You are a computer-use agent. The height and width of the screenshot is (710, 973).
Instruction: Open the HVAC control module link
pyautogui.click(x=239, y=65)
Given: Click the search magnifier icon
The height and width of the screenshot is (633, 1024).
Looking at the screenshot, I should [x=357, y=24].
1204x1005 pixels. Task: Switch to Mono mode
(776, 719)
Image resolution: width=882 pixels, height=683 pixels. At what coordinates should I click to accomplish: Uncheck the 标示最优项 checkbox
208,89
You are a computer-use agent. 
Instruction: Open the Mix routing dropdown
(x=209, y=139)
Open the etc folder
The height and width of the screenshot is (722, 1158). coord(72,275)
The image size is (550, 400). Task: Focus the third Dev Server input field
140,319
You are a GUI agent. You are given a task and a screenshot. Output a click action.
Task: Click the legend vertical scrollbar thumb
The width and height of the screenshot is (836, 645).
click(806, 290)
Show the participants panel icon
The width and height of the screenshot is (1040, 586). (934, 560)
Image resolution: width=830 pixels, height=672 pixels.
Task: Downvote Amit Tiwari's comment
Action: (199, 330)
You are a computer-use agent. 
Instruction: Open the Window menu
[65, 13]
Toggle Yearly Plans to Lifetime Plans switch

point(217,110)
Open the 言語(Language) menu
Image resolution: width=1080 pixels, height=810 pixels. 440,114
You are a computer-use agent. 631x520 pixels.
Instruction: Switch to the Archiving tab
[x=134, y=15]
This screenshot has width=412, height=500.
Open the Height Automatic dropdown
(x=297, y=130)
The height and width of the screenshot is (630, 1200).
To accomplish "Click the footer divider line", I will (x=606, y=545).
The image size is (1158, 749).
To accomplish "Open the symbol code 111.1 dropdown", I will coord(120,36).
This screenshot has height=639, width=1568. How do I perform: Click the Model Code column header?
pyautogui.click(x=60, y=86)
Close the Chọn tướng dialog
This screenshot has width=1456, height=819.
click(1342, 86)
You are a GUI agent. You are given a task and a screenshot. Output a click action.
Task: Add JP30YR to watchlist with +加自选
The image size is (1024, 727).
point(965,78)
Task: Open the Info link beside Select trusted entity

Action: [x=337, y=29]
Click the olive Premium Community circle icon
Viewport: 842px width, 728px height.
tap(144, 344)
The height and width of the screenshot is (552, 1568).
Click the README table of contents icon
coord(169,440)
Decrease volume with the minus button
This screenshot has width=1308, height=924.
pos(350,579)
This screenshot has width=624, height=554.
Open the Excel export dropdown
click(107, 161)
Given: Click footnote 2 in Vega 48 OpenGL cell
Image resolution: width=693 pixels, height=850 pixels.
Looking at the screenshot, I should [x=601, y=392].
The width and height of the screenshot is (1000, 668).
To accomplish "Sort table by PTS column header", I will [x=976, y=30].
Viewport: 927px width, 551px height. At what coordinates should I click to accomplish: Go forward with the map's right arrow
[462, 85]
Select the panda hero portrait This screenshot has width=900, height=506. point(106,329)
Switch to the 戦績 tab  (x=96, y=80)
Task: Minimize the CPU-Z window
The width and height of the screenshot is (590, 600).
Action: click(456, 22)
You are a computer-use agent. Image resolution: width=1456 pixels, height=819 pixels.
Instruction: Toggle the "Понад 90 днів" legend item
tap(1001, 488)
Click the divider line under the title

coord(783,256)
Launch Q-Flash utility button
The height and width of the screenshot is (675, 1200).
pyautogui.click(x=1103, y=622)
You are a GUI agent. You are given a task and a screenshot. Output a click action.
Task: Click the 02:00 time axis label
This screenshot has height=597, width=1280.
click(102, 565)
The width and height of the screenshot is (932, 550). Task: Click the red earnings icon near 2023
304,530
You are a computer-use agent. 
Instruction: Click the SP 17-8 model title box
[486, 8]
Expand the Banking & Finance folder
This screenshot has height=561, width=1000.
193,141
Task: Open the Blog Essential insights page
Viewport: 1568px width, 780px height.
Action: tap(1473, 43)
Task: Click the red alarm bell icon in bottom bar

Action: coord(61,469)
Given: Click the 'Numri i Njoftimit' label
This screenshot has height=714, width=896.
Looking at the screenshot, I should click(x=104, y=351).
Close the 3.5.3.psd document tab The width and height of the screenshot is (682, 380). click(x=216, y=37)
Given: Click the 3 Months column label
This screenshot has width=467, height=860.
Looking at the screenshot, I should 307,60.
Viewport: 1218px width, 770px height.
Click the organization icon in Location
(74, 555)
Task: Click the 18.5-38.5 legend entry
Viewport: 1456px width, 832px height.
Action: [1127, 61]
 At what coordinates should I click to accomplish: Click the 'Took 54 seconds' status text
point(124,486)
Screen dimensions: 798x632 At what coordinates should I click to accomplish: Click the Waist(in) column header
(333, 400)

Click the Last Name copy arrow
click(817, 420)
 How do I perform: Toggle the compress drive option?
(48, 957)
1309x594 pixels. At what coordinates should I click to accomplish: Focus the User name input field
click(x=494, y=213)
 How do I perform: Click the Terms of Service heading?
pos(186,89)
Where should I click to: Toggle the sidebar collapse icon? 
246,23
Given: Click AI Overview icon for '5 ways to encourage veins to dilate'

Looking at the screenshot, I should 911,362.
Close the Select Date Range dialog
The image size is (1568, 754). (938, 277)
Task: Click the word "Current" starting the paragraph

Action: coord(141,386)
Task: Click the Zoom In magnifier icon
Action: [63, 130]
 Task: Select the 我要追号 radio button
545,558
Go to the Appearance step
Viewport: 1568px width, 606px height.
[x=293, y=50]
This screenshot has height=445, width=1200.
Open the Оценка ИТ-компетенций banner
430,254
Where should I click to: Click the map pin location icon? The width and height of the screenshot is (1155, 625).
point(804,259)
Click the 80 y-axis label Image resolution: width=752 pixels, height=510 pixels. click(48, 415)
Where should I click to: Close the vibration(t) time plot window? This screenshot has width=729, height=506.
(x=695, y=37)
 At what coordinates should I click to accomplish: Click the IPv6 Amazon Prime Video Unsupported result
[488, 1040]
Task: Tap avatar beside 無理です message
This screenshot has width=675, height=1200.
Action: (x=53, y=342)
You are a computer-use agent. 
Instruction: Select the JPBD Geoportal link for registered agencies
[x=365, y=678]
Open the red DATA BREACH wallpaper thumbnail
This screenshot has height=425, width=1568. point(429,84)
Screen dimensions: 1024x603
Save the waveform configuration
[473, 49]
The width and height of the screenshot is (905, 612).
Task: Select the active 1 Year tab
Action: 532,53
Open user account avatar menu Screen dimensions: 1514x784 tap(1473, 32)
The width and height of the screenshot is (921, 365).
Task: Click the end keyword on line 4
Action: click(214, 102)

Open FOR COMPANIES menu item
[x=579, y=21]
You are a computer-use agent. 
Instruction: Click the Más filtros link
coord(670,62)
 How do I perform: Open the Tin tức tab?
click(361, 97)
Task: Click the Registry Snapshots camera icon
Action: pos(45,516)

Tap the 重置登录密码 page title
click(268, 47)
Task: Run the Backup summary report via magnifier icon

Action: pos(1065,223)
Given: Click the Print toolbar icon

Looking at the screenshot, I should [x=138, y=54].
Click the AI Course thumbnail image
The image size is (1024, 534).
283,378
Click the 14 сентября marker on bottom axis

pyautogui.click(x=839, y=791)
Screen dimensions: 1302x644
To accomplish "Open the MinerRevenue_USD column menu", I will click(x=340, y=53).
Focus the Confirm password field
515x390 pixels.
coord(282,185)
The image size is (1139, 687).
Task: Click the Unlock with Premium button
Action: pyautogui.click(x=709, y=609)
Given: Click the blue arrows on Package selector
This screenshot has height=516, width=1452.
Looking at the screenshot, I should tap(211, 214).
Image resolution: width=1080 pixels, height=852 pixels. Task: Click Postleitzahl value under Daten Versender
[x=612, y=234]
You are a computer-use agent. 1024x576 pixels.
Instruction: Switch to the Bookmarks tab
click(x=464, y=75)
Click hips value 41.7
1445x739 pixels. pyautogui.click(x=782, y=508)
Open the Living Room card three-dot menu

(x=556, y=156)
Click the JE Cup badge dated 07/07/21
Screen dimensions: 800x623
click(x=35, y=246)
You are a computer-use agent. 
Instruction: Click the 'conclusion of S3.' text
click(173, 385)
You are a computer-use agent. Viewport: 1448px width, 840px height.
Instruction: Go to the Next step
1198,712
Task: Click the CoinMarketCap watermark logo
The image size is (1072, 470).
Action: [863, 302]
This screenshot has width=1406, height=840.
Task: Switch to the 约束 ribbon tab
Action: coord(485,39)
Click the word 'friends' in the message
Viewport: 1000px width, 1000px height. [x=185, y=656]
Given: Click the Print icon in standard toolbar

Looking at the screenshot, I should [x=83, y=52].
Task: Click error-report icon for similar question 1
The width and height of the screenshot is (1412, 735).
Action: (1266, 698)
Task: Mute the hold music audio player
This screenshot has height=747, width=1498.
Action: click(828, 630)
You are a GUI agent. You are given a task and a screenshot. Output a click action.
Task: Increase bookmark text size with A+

• [WHAT TO WORK ON]: Return, in full, every line of these entries that holds "label".

• [WRITTEN SOLUTION]:
Task: Click the 02:00 time axis label
Given: Click the 'Numri i Njoftimit' label
Given: Click the 3 Months column label
Click the 80 y-axis label Image resolution: width=752 pixels, height=510 pixels. click(48, 415)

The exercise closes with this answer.